Hi everyone,
We recently switched to Kafka 1.0 and are facing an issue which we have
not noticed with version 0.10.x before.
One of our consumer group falls into permanent rebalancing cycle. On
analysing the log files we noticed a StackOverflowError in
kafka-coordinator-heartbeat-thread (see partial stack trace below,
overall it's over 1,000 lines). Immediately before the error there are
hundreds, if not thousands of log entries of following type:
2017-12-12 16:23:12.361 [kafka-coordinator-heartbeat-thread |
my-consumer-group] INFO - [Consumer clientId=consumer-4,
groupId=my-consumer-group] Marking the coordinator <IP>:<Port> (id:
2147483645 rack: null) dead
The stack traces are always somewhere in the DateFormat code, even
though at different lines.
Is that a purely Kafka-internal thing (not to say a bug) or can we
somehow influence the occurrence of the error, e.g. is some
configuration potential affecting it? (Avoiding the connectivity issue
to the group coordinator is an obvious thing to do, but I rather have in
mind keeping the heartbeat thread alive despite the connectivity issue.)
Thanks in advance & regards,
Joerg
2017-12-12 16:23:05.884 [kafka-coordinator-heartbeat-thread |
my-consumer-group] ERROR - Uncaught exception in thread
'kafka-coordinator-heartbeat-thread | my-consumer-group':
java.lang.StackOverflowError
at
java.text.DateFormatSymbols.getProviderInstance(DateFormatSymbols.java:362)
at
java.text.DateFormatSymbols.getInstance(DateFormatSymbols.java:340)

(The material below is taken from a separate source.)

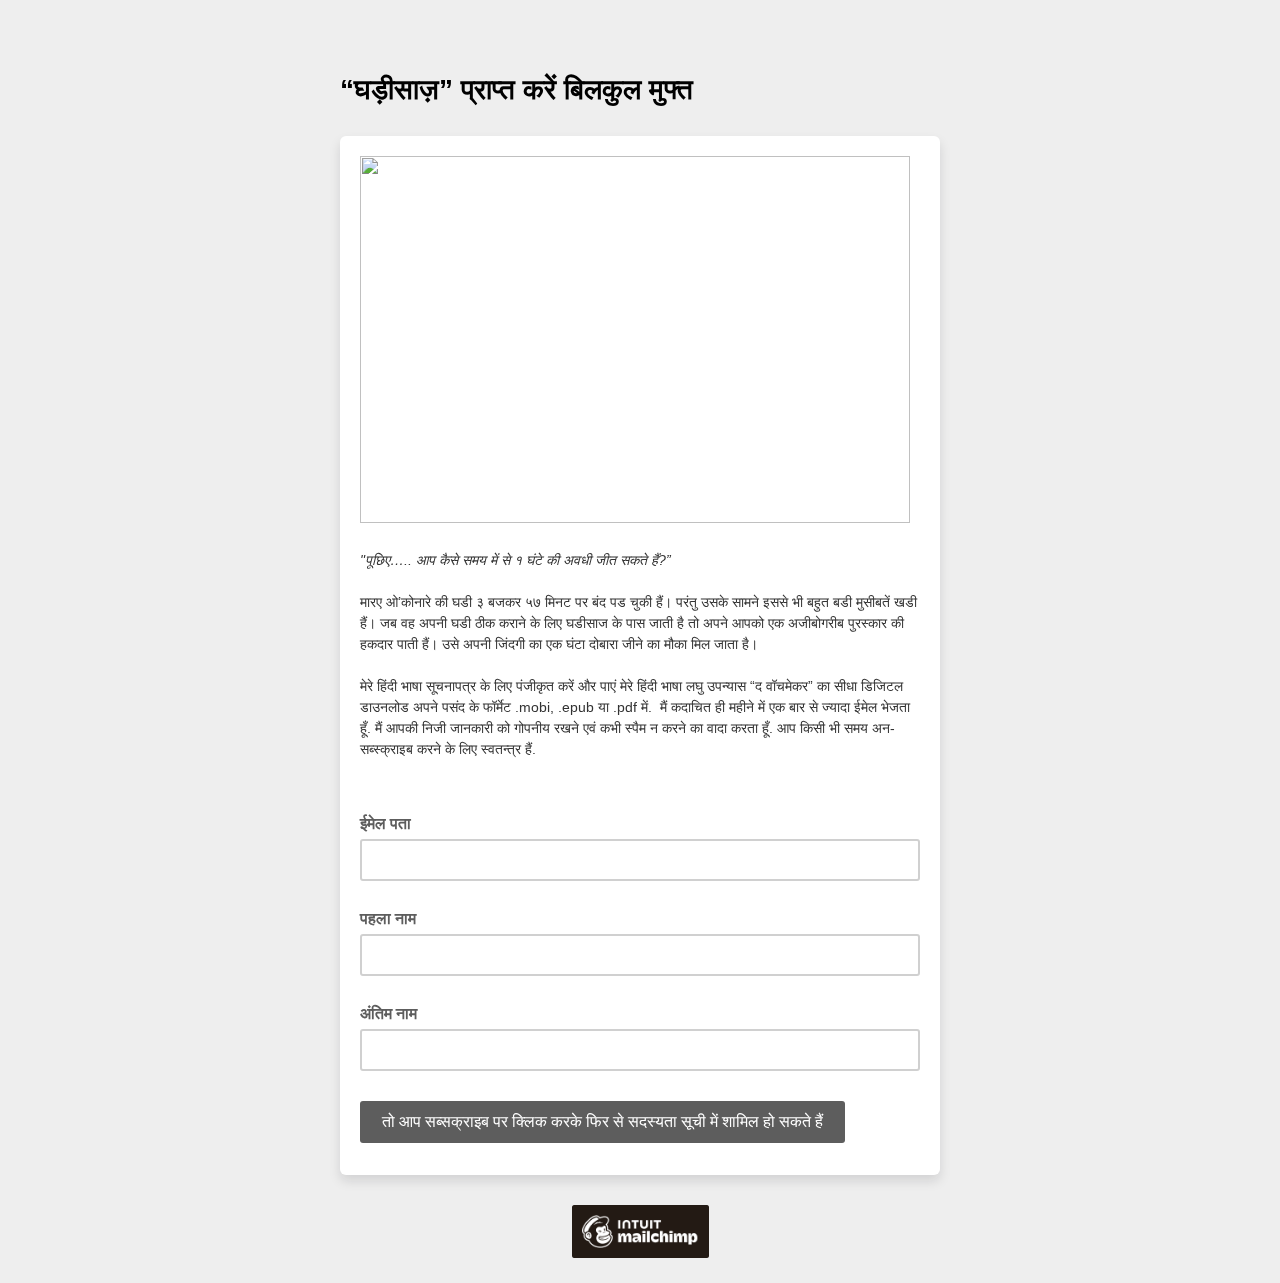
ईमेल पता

at java.util.Calendar.getDisplayName(Calendar.java:2110)
at java.text.SimpleDateFormat.subFormat(SimpleDateFormat.java:1125)
at java.text.SimpleDateFormat.format(SimpleDateFormat.java:966)
at java.text.SimpleDateFormat.format(SimpleDateFormat.java:936)
at java.text.DateFormat.format(DateFormat.java:345)
at
org.apache.log4j.helpers.PatternParser$DatePatternConverter.convert(PatternParser.java:443)
at
org.apache.log4j.helpers.PatternConverter.format(PatternConverter.java:65)
at org.apache.log4j.PatternLayout.format(PatternLayout.java:506)
at
org.apache.log4j.WriterAppender.subAppend(WriterAppender.java:310)
at org.apache.log4j.WriterAppender.append(WriterAppender.java:162)
at
org.apache.log4j.AppenderSkeleton.doAppend(AppenderSkeleton.java:251)
at
org.apache.log4j.helpers.AppenderAttachableImpl.appendLoopOnAppenders(AppenderAttachableImpl.java:66)
at org.apache.log4j.Category.callAppenders(Category.java:206)
at org.apache.log4j.Category.forcedLog(Category.java:391)
at org.apache.log4j.Category.log(Category.java:856)
at
org.slf4j.impl.Log4jLoggerAdapter.info(Log4jLoggerAdapter.java:324)
at
org.apache.kafka.common.utils.LogContext$KafkaLogger.info(LogContext.java:341)
at
org.apache.kafka.clients.consumer.internals.AbstractCoordinator.coordinatorDead(AbstractCoordinator.java:649)
at
org.apache.kafka.clients.consumer.internals.AbstractCoordinator$CoordinatorResponseHandler.onFailure(AbstractCoordinator.java:797)
at
org.apache.kafka.clients.consumer.internals.RequestFuture$1.onFailure(RequestFuture.java:209)
at
org.apache.kafka.clients.consumer.internals.RequestFuture.fireFailure(RequestFuture.java:177)
at
org.apache.kafka.clients.consumer.internals.RequestFuture.raise(RequestFuture.java:147)
at
org.apache.kafka.clients.consumer.internals.ConsumerNetworkClient$RequestFutureCompletionHandler.fireCompletion(ConsumerNetworkClient.java:496)
...
the following 9 lines are repeated around hundred times.
...
at
org.apache.kafka.clients.consumer.internals.ConsumerNetworkClient$RequestFutureCompletionHandler.fireCompletion(ConsumerNetworkClient.java:496)
at
org.apache.kafka.clients.consumer.internals.ConsumerNetworkClient.firePendingCompletedRequests(ConsumerNetworkClient.java:353)
at
org.apache.kafka.clients.consumer.internals.ConsumerNetworkClient.failUnsentRequests(ConsumerNetworkClient.java:416)
at
org.apache.kafka.clients.consumer.internals.ConsumerNetworkClient.disconnect(ConsumerNetworkClient.java:388)
at
org.apache.kafka.clients.consumer.internals.AbstractCoordinator.coordinatorDead(AbstractCoordinator.java:653)
at
org.apache.kafka.clients.consumer.internals.AbstractCoordinator$CoordinatorResponseHandler.onFailure(AbstractCoordinator.java:797)
at
org.apache.kafka.clients.consumer.internals.RequestFuture$1.onFailure(RequestFuture.java:209)
at
org.apache.kafka.clients.consumer.internals.RequestFuture.fireFailure(RequestFuture.java:177)
at
org.apache.kafka.clients.consumer.internals.RequestFuture.raise(RequestFuture.java:147)
at
org.apache.kafka.clients.consumer.internals.ConsumerNetworkClient$RequestFutureCompletionHandler.fireCompletion(ConsumerNetworkClient.java:496)